The resident then evaluated a random sample of notes written by each physician for diabetes or same-day appointments in the pre-scribe and scribe periods. Word counts for the entire note were measured. The notes used to establish the reliability of the ratings were excluded from the analysis for this study.
Data analysis
We used linear mixed-effects models to examine note quality measures by adjusting for possible correlations of notes from the same physician. Least-squares estimates were derived; the results were not adjusted for multiple comparisons.
RESULTS
One hundred eight notes from the pre-scribe period and 109 notes from the scribe period were reviewed. Compared with notes written by a physician alone, scribed notes were rated slightly higher in overall quality (mean total PDQI-9 score 30.3 for scribe notes vs 28.9 for pre-scribe notes; P=.01) and more up-to-date, thorough, useful, and comprehensible (TABLES 1 AND 2). The differences were limited to diabetes encounters. For same day appointments, scribed notes did not differ in quality from nonscribed notes (TABLE 2). Total word count did not vary significantly between all scribe and pre-scribe notes (mean words 618, SD 273 for scribed notes vs 558 words, SD 289 for nonscribed notes; P=.12).
DISCUSSION
In this retrospective review of ambulatory notes, progress notes written by medical assistant scribes were of higher quality than notes physicians wrote alone, at least for diabetes visits. Scribe and pre-scribe notes were of similar quality for problem-focused same-day visits. This is the first study of which we are aware that compares the quality of scribed notes with notes written by physicians.
Quality scribe notes can save physician time. The progress note is an important vehicle for describing care provided and transferring information among physicians caring for the same patient. Writing a note, however, adds a considerable amount of time to the physician’s workflow. Using a scribe can decrease the time burden of note writing, and if scribed notes are of similar or better quality, this practice innovation can allow the physician to focus more on clinical than clerical tasks.
Over-documentation is a possible concern. While implementation of the EMR may improve certain aspects of quality of care delivered14,15 and note quality,16 concern has been raised about over-documentation related to the connection between documentation and reimbursement.17 In our study, we found that physician notes and scribed notes for both diabetes and same-day encounters often used EMR-based note templates, which can lead to over-documentation.
In general, both physician and scribed notes were rated to be of average to low quality because none of the mean scores on the 9 individual components of the PDQI-9 reached 4.0. Scribed notes were not inaccurate and had word counts similar to physician notes.

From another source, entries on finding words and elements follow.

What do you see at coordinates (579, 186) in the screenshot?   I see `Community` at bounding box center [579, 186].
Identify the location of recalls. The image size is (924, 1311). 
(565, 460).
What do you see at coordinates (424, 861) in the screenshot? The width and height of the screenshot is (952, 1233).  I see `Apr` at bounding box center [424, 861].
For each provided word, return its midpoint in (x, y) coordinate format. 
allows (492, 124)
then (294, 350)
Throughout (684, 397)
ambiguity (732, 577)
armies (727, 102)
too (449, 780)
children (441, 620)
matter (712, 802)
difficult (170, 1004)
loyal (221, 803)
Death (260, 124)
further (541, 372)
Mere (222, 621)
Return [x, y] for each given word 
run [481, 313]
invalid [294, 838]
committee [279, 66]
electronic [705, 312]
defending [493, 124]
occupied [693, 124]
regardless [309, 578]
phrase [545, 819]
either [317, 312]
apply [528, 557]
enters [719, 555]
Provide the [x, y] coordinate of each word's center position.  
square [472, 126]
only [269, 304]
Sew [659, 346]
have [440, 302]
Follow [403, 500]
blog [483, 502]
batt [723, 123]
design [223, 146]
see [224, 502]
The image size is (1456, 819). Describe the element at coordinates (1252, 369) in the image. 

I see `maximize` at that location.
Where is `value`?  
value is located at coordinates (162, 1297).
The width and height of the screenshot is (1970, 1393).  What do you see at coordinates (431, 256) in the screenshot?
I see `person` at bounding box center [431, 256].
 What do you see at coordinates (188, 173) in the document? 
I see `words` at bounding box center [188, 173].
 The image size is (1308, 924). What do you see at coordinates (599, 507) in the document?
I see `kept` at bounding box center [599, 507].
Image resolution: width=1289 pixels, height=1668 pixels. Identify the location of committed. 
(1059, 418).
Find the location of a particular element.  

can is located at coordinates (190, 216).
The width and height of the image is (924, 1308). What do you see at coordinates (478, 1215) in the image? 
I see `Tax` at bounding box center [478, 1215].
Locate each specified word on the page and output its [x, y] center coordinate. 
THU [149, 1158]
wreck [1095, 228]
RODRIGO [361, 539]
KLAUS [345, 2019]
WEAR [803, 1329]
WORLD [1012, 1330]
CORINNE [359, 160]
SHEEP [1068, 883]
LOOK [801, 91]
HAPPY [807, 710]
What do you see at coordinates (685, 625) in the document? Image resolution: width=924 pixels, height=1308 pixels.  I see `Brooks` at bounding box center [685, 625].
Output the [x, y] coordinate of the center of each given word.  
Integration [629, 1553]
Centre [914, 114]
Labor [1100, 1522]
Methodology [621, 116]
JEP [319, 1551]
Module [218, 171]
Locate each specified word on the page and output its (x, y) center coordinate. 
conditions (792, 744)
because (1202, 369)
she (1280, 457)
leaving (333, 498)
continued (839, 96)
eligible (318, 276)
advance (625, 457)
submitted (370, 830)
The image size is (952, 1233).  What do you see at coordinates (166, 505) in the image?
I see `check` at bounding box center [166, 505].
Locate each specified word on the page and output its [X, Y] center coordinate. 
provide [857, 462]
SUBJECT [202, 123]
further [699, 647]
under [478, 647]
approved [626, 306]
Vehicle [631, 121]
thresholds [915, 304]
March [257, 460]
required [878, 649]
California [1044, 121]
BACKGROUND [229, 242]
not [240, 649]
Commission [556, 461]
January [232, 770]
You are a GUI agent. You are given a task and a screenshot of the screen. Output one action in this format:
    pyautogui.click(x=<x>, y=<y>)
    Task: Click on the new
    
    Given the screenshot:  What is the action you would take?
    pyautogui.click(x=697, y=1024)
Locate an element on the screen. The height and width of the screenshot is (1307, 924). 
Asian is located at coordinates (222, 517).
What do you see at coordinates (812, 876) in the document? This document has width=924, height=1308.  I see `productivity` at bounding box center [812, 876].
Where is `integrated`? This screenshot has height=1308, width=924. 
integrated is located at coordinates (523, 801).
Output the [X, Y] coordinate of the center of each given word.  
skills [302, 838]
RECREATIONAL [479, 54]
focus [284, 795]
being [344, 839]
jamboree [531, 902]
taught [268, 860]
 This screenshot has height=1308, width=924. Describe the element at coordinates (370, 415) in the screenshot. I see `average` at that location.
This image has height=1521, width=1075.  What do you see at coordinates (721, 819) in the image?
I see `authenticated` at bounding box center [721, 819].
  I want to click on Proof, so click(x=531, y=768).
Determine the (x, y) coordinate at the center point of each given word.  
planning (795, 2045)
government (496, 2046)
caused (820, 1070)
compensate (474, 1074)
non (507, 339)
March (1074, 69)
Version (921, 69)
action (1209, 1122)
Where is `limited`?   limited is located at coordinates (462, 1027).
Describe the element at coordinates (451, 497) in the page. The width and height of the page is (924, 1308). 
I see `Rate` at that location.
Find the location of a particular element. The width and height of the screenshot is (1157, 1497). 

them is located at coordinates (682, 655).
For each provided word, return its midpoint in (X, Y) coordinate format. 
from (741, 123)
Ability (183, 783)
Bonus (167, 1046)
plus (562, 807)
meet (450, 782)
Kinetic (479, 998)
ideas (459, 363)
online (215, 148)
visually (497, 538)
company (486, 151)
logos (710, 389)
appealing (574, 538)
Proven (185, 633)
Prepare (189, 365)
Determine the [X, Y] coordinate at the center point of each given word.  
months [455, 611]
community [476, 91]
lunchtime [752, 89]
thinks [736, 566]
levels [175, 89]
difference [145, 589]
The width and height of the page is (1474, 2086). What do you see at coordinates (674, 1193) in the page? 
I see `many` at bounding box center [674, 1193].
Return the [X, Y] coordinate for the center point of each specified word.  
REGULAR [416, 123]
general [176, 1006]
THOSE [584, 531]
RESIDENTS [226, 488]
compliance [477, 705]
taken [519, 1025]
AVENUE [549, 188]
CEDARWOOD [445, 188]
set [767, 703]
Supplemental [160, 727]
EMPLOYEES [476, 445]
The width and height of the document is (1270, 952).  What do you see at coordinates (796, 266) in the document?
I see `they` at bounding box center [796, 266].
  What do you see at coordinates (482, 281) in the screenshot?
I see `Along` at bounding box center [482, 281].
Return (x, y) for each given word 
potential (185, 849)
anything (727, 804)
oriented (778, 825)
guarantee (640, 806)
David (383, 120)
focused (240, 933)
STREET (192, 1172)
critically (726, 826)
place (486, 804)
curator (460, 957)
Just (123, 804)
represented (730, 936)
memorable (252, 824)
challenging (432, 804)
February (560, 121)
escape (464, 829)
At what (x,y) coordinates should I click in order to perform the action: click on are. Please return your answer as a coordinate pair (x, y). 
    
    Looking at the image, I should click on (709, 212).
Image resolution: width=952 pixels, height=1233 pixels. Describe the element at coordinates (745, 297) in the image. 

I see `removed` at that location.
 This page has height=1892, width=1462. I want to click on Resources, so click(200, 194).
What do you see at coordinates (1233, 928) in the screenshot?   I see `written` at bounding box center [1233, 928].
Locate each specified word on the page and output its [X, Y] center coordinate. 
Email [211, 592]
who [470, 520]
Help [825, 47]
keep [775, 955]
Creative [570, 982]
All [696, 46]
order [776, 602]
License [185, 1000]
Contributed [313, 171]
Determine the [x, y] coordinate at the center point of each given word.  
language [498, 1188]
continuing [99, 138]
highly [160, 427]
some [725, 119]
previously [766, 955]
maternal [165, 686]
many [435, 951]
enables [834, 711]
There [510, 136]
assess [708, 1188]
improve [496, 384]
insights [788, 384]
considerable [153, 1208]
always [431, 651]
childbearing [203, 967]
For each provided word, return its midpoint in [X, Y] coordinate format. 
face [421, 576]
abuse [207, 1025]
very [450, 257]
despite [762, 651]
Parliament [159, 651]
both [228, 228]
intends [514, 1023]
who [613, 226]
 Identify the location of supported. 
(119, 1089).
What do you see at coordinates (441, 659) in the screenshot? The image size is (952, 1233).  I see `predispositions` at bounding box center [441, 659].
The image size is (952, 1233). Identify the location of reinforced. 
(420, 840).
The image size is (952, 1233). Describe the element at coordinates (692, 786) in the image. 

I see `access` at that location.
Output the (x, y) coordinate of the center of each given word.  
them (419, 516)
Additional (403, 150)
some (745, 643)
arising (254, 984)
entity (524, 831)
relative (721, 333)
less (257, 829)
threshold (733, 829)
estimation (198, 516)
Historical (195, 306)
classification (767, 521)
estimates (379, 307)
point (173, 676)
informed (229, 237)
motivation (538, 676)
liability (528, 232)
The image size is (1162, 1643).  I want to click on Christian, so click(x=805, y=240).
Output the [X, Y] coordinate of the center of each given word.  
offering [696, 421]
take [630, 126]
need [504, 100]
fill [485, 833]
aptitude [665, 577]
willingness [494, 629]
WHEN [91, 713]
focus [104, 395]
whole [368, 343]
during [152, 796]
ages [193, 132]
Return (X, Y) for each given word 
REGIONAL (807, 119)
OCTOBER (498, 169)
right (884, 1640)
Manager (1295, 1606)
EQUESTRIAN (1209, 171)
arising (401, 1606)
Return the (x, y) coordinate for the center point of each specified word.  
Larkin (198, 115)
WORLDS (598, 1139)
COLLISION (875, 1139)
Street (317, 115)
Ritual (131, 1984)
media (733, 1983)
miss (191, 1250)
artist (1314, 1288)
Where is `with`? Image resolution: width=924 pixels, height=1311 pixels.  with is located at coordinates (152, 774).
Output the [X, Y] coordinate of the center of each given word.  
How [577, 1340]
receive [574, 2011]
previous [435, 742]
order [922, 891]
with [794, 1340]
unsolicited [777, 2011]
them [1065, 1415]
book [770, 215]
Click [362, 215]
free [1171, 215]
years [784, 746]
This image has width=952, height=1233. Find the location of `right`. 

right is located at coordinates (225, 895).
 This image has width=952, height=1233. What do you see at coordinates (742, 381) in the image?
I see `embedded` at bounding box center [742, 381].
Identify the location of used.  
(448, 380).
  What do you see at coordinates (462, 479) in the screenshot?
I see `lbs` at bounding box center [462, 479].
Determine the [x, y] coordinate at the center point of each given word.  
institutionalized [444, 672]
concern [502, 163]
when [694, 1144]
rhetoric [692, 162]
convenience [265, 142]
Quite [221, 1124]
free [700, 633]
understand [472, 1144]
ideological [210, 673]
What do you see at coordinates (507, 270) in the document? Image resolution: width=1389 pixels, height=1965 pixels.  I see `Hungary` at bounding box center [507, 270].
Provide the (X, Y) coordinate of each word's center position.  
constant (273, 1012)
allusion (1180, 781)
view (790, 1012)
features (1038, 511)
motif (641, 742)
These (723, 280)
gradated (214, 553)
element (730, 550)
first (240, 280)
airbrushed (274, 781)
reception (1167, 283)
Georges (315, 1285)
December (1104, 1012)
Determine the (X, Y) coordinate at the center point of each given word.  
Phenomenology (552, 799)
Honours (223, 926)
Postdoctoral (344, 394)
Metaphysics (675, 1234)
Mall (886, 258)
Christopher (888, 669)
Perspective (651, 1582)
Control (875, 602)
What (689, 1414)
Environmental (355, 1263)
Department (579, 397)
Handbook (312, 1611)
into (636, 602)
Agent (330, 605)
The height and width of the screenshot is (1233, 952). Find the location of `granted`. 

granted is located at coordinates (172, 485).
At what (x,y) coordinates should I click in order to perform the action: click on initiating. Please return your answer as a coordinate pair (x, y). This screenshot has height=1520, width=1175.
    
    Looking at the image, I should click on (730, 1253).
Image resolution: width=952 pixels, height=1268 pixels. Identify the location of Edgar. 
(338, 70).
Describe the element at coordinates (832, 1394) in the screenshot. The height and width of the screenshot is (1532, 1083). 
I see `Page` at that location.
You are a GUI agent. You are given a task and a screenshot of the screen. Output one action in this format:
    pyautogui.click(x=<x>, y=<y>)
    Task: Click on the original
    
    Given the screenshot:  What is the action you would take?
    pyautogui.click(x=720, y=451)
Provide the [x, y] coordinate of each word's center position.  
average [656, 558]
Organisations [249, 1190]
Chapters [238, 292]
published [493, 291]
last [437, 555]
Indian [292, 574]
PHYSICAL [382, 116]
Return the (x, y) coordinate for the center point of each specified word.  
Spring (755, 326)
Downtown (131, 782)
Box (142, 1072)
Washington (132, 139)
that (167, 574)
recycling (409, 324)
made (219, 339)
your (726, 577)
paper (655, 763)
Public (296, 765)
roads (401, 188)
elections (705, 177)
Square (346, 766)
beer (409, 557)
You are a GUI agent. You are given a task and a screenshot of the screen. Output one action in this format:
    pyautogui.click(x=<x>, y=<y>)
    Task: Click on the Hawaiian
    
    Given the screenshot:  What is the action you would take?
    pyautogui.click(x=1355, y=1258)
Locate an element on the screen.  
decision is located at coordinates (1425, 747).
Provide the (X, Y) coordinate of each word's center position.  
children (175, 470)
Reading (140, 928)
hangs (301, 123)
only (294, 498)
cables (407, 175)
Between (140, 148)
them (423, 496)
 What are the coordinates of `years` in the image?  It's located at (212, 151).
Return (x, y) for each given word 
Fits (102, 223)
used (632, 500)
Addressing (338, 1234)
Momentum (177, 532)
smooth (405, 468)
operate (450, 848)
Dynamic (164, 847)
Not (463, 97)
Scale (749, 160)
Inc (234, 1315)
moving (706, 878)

Scribing has potential drawbacks—and benefits. Drawbacks to scribing have not been well-studied. It has been suggested that using scribes to work around the EMR may actually hinder its further advancement because scribing insulates physicians from the inefficiencies of current EMRs and will not spur demands for improvements.3 Inaccurate or poor-quality notes could represent another downside to scribing, although concern about the quality of notes has not been documented. Our results suggest the opposite may be true.
Note quality has not been associated with quality of care as assessed by clinical quality scores,13 but using scribes may improve the quality of care in other ways. For example, the EMR may negatively affect patient-physician communication,18,19 and freeing the physician from documentation may improve the interaction.8,20 Incorporating scribing into practice may also improve the physician experience,9,10,21,22 a possible benefit that we did not measure.
We also did not measure the cost of using a scribe to assist in EMR documentation compared with the cost of physician time spent in performing this task. If the scribe model were associated with cost savings through increased physician productivity, as well as improved physician experience, future EMR development might best focus on planned utilization by physician-scribe teams.
Study limitations. The study was conducted in a single health system, although at 8 different practice sites. The sites all used the same EMR, but templates used for documentation could be individualized by the physician and medical assistant team, so our findings may reflect variation in template design. Our analysis did adjust for possible correlations of notes from the same physician. The selection of note types in our study may make our results less generalizable to other encounter types. Our sample was not large enough to detect variations in note quality among different providers and scribes.